- [Exercise requirements]:
When a line in the entries below contains the word "computer", copy that line.

═════ Given information

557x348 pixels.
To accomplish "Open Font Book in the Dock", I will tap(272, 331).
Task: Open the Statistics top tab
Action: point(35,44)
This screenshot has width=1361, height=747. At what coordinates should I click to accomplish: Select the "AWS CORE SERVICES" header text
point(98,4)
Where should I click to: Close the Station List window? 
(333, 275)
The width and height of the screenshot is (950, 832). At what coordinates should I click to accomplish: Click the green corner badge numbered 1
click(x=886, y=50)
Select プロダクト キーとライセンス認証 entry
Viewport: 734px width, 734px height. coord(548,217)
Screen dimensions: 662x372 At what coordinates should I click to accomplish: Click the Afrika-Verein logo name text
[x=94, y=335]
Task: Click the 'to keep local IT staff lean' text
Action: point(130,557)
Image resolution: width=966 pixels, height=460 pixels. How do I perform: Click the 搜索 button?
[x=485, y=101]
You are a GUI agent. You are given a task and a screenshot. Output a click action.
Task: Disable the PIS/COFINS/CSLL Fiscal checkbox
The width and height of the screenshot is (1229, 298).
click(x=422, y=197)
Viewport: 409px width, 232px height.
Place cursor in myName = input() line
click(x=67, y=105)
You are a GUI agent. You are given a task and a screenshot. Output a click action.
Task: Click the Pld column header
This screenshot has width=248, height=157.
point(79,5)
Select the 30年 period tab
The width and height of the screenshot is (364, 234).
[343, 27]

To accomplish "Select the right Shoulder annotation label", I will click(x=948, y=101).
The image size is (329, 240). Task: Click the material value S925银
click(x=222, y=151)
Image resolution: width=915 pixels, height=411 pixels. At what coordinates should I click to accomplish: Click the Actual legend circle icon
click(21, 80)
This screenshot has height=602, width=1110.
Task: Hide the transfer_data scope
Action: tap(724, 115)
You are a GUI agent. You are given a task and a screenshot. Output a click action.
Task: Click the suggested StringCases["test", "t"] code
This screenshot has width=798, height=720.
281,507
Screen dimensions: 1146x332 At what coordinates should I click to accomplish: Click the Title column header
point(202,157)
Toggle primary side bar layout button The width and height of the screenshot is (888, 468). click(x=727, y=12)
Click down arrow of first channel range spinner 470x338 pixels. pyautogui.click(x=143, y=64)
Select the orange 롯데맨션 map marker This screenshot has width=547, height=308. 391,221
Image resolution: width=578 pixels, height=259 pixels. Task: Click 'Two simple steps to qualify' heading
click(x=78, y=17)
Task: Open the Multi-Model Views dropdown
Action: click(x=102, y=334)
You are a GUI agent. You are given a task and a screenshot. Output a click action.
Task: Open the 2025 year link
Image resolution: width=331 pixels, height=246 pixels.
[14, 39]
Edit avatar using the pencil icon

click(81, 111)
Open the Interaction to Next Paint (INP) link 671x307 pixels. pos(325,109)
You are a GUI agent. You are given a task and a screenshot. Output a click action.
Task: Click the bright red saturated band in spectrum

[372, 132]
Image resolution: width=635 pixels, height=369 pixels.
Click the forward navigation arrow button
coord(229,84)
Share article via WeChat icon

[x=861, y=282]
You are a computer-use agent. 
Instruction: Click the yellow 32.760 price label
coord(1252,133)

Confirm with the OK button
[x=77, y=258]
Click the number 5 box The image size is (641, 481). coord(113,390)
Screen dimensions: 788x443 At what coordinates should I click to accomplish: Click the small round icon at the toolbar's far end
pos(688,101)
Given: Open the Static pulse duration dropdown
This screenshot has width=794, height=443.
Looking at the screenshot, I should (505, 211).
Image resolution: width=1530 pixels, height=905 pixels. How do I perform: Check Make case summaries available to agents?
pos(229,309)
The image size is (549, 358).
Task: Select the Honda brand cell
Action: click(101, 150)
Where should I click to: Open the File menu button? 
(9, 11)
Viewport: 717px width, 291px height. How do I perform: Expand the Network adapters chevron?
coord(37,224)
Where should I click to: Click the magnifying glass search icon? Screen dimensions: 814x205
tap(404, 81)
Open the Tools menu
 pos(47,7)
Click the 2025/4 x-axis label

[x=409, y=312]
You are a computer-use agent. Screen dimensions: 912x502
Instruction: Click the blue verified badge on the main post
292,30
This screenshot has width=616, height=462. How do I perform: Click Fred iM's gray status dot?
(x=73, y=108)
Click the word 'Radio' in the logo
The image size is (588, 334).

══════════

- [Response to the task]:
You are a computer-use agent. 
You are a computer-use agent. Screen dimensions: 912x502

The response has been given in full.